Edmure no lo encajó bien. Al día siguiente evitó cruzarse con ella durante la marcha, prefirió en su lugar la compañía de Marq Piper, Lymond Goodbrook, Patrek Mallister y los jóvenes Vance.

«Ellos no le hacen ningún reproche que no sea en broma —se dijo Catelyn cuando transcurrió la tarde sin que intercambiaran palabra—. Siempre he sido demasiado dura con Edmure, y ahora el dolor afila cada una de mis palabras.» Lamentaba haberlo reprendido. Ya hacía bastante frío con la lluvia que caía del cielo sin necesidad de que ella enfriara todavía más el ambiente. ¿Y de verdad era tan espantoso querer una esposa bonita? Recordó la decepción infantil que había sufrido la primera vez que vio a Eddard Stark. Se lo había imaginado como su hermano Brandon en joven, pero estaba equivocada. Ned era más bajo y tenía un rostro más corriente, además, siempre parecía sombrío. Cuando hablaba era cortés, pero bajo las palabras se percibía una frialdad que no tenía nada que ver con Brandon, cuyas carcajadas retumbaban tanto como sus accesos de rabia. Hasta cuando la tomó por primera vez, en su amor había más deber que pasión. «Pero aquella noche engendramos a Robb; aquella noche hicimos un rey. Y después de la guerra, en Invernalia, tuve más amor que ninguna mujer cuando descubrí el corazón dulce y generoso que palpitaba bajo la apariencia solemne de Ned. No hay motivo para pensar que Edmure no descubrirá lo mismo con Roslin.»
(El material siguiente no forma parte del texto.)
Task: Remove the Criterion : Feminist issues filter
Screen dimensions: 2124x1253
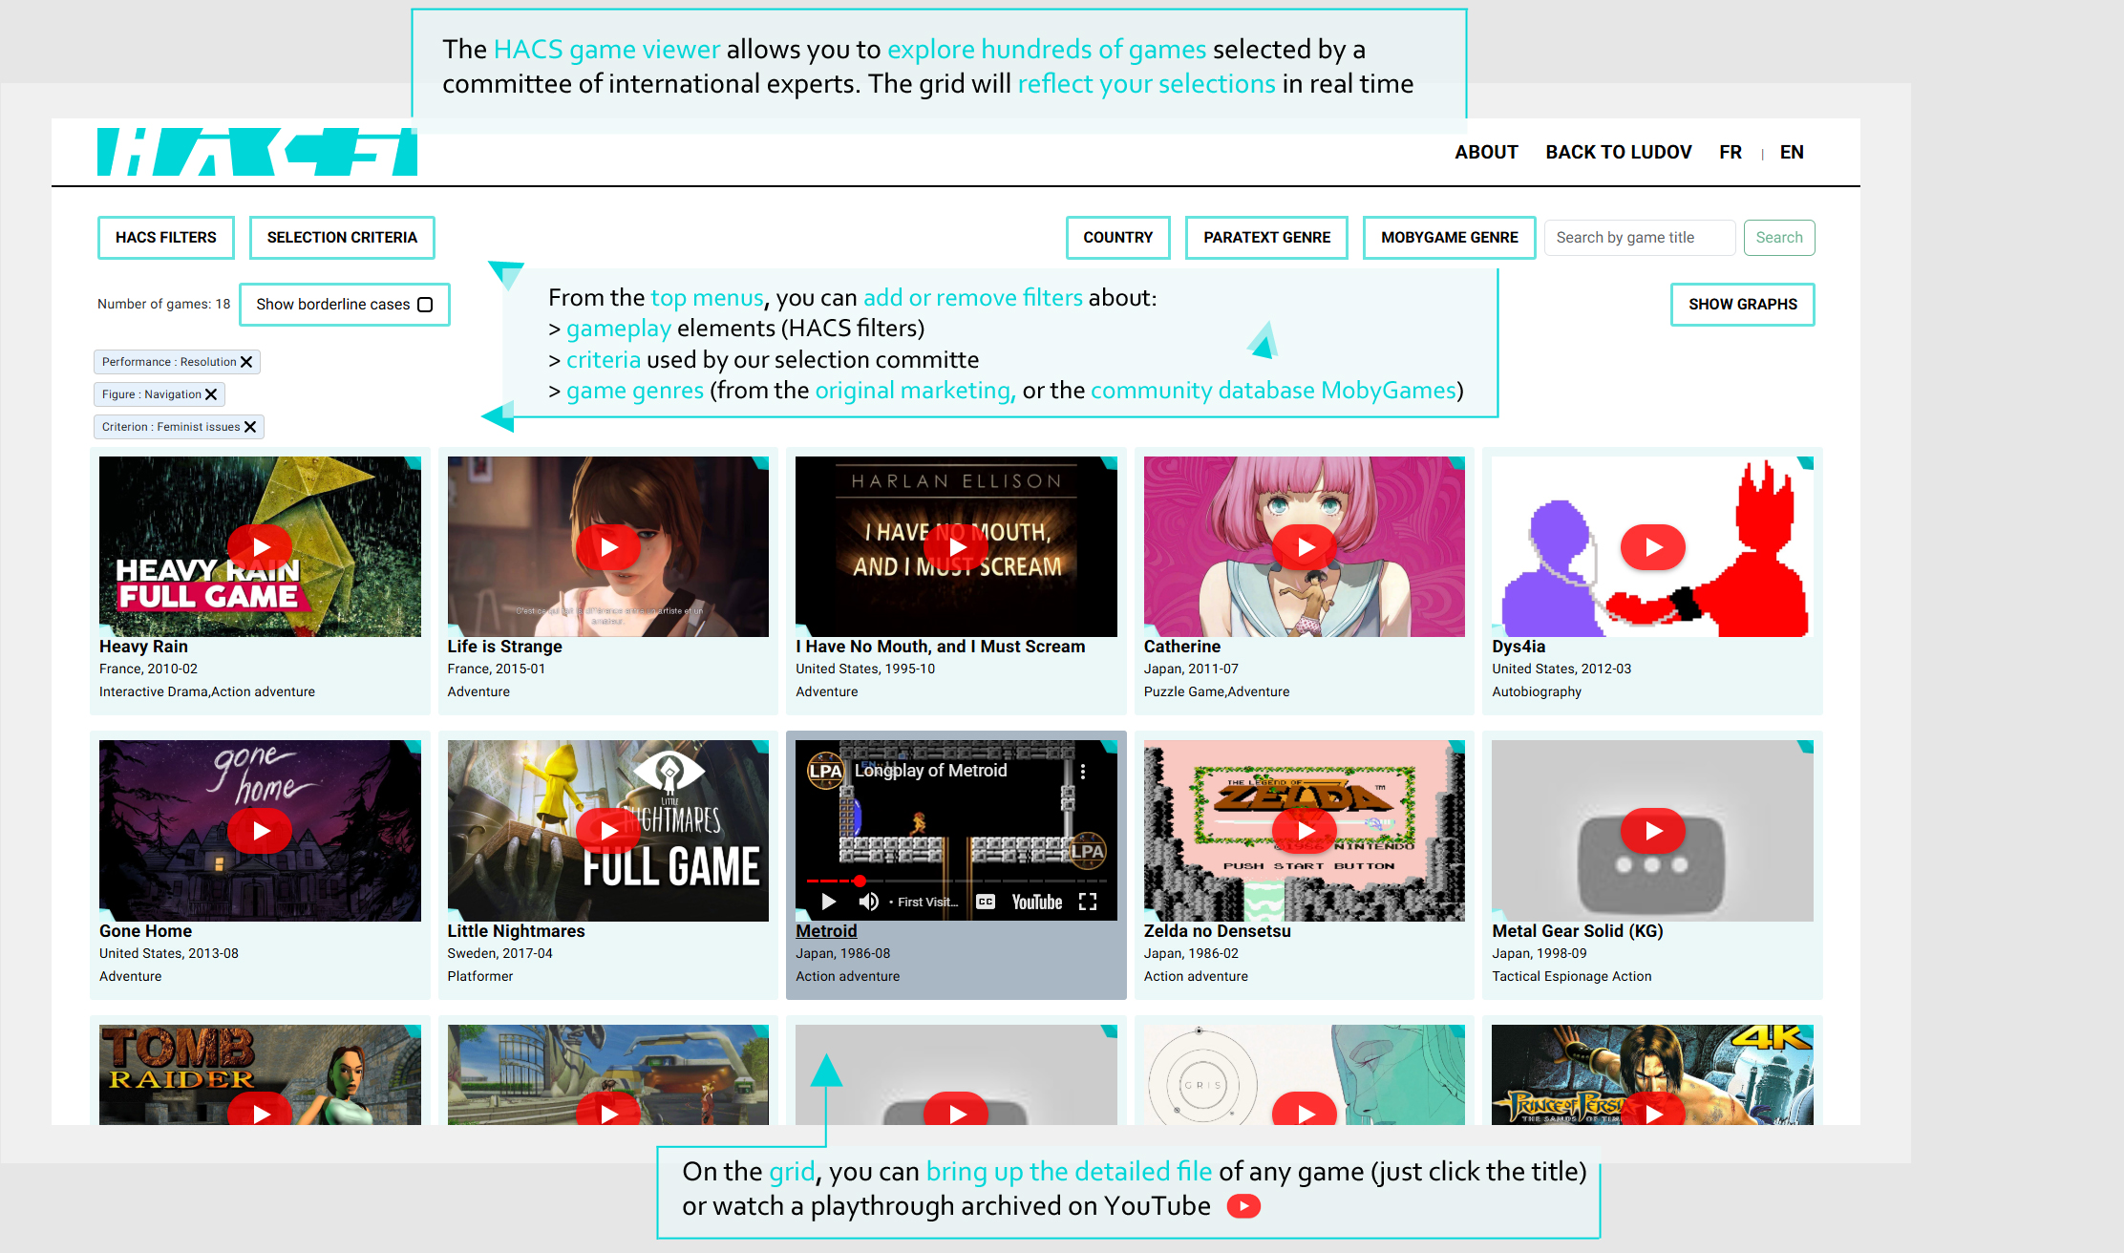Action: point(250,427)
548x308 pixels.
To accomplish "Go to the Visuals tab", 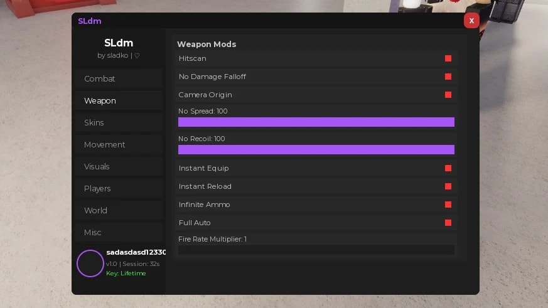I will pos(119,167).
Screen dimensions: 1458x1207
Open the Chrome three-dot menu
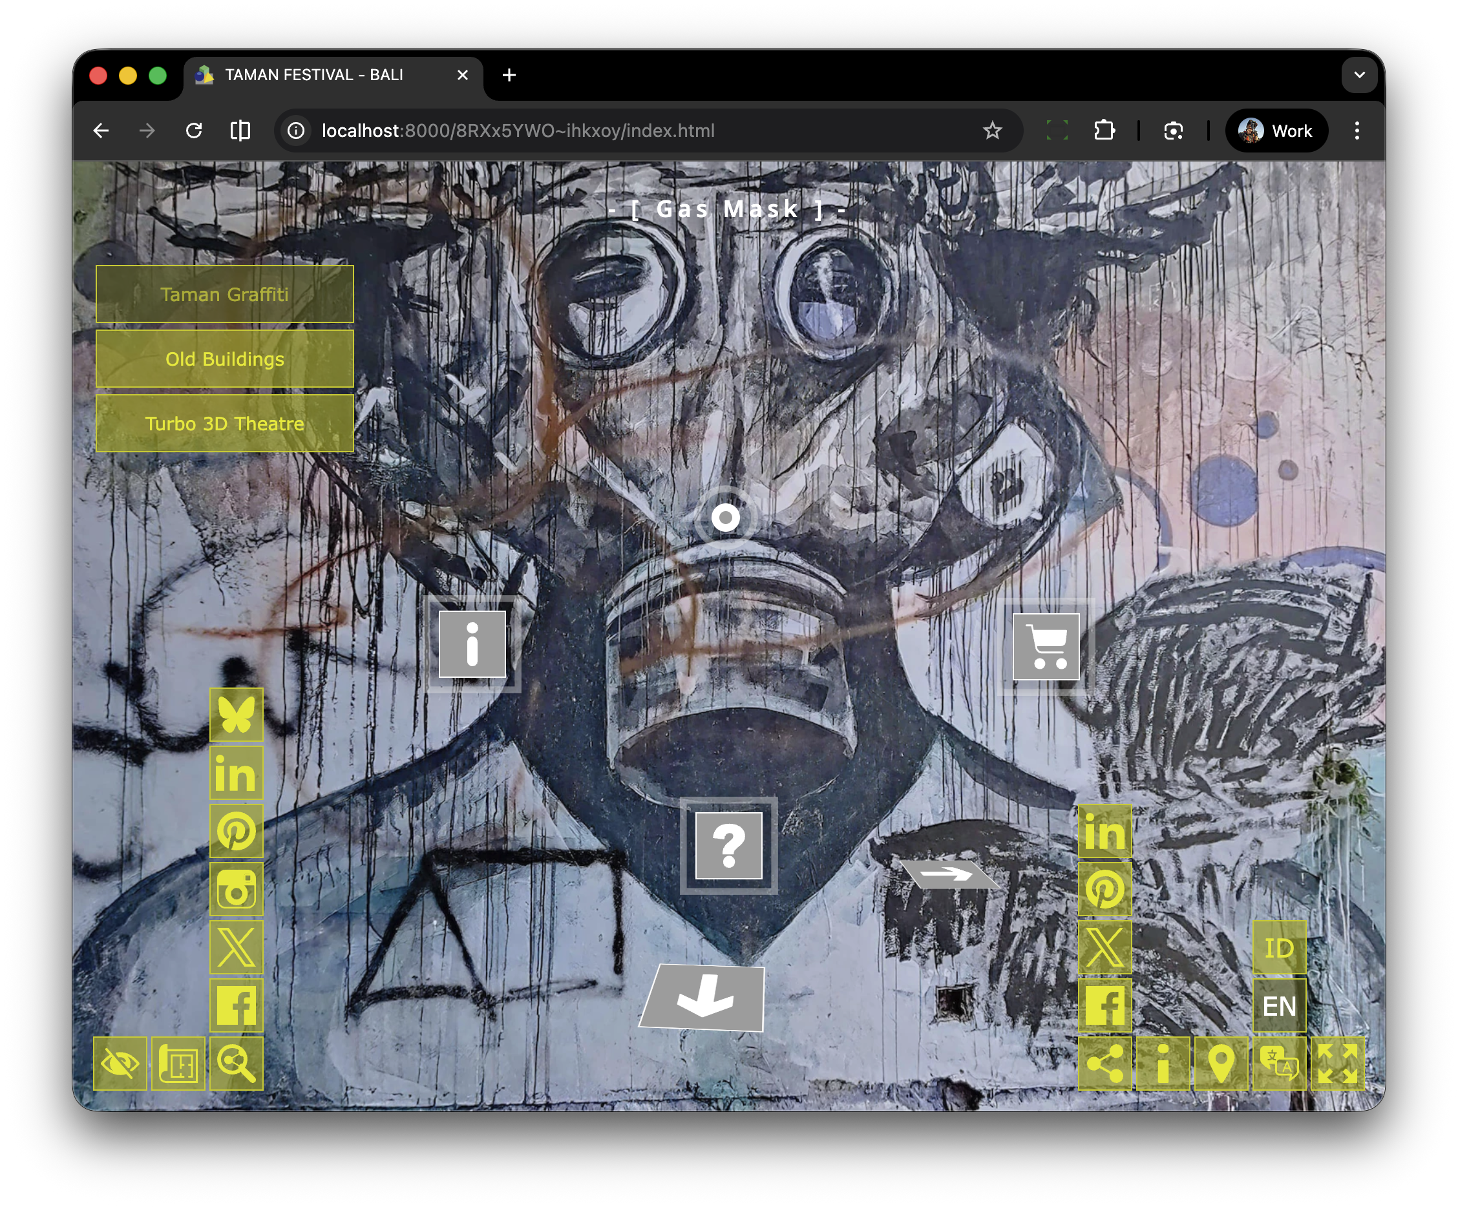1357,130
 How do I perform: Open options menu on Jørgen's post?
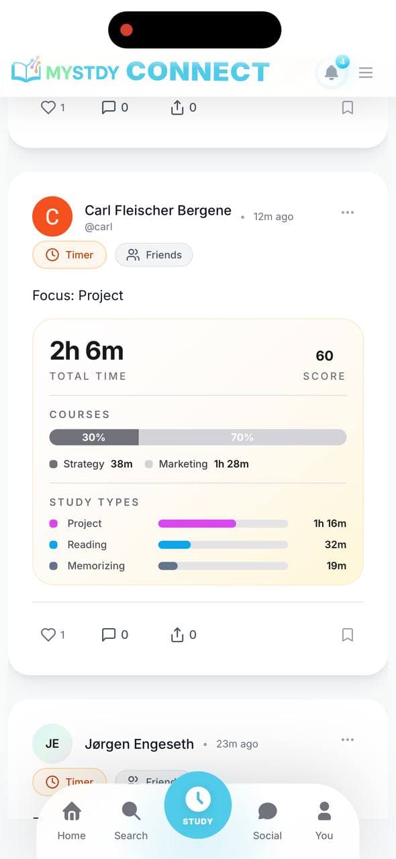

Como si se tratara de un designio de los dioses, la ruta los llevó a través del Bosque Susurrante donde Robb había obtenido su primera gran victoria. Siguieron el curso del riachuelo serpenteante que cruzaba el angosto valle, igual que habían hecho los hombres de Jaime Lannister aquella desventurada noche.

«Entonces hacía más calor —recordó Catelyn—, los árboles aún estaban verdes y el arroyo no bajaba tan crecido.» En aquel momento las hojas caídas ahogaban su curso y se enredaban en húmedas marañas entre las rocas y las raíces, y los árboles que entonces habían servido de escondrijo al ejército de Robb habían cambiado su vestidura verde por hojas color oro viejo, con motas castañas y rojas que le recordaban al óxido y a la sangre seca. Sólo las piceas y los pinos soldado mostraban aún copas verdes que apuntaban hacia las nubes barrigonas como largas lanzas oscuras.

«No sólo han muerto árboles desde entonces», reflexionó. La noche del Bosque Susurrante, Ned todavía estaba vivo en su celda bajo la Colina Alta de Aegon, y Bran y Rickon se encontraban a salvo tras las murallas de Invernalia. «Theon Greyjoy peleó al lado de Robb y alardeó de lo cerca que había estado de cruzar su espada con la del Matarreyes. Ojalá hubiera sido así. Si hubiera muerto Theon en lugar de los hijos de Lord Karstark, ¿cuántos males se habrían evitado?»

Al atravesar el campo de batalla, Catelyn divisó rastros de la carnicería que había tenido lugar allí; un yelmo abandonado lleno de agua, una lanza astillada, los huesos de un caballo... Sobre los cadáveres de los caídos habían colocado piedras a modo de sepulturas, pero los animales carroñeros ya habían pasado por allí. Entre las rocas caídas se veían ropas de colores vivos y trozos de metal brillante. También divisó un rostro que la miraba; la forma del cráneo empezaba a emerger por debajo de la carne oscura y podrida.